- _TASK ITEM_
Please restate the data below word for word, omitting all images.

- _AVAILABLE DATA_
● ● ● ●

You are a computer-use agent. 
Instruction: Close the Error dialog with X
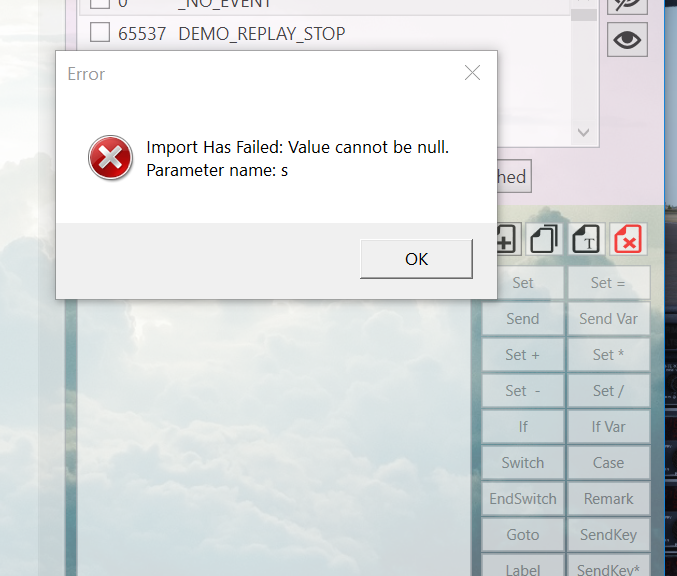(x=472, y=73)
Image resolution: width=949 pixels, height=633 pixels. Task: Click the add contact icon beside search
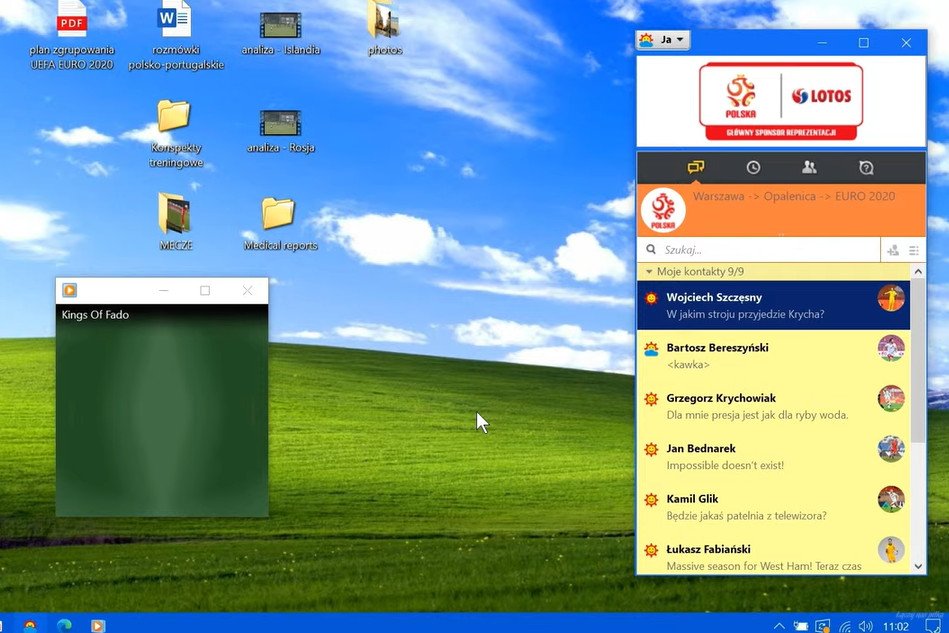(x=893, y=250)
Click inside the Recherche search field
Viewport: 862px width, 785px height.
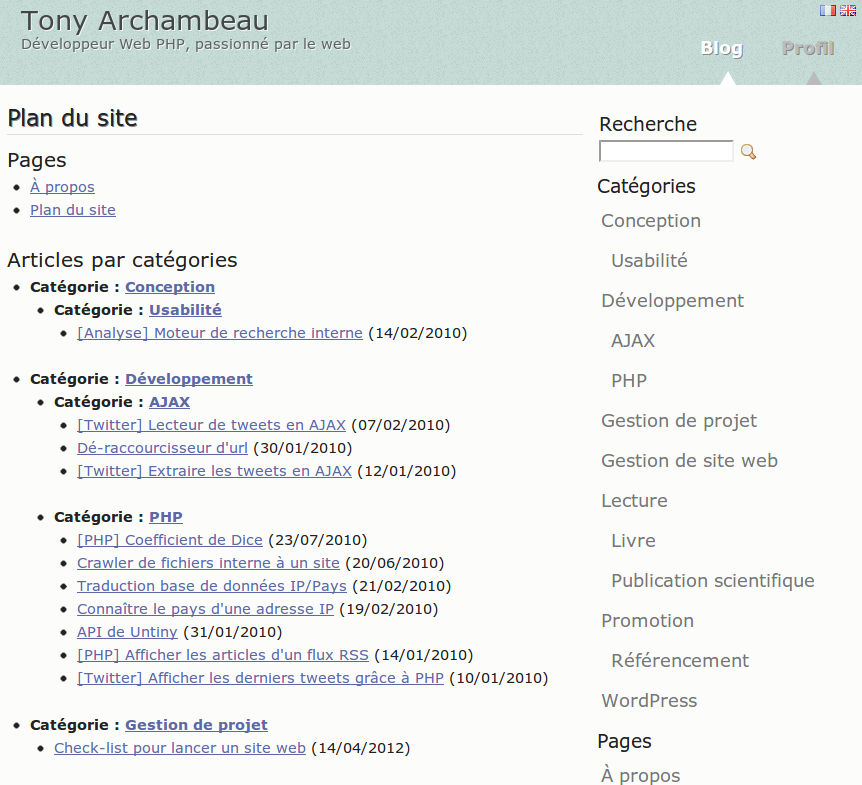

● ● ● ●

- _RESPONSE TO THIS EXERCISE_
You are a computer-use agent. 
Instruction: Close the Error dialog with X
(x=472, y=73)
Image resolution: width=949 pixels, height=633 pixels. Task: Click the add contact icon beside search
(x=893, y=250)
Click inside the Recherche search field
Viewport: 862px width, 785px height.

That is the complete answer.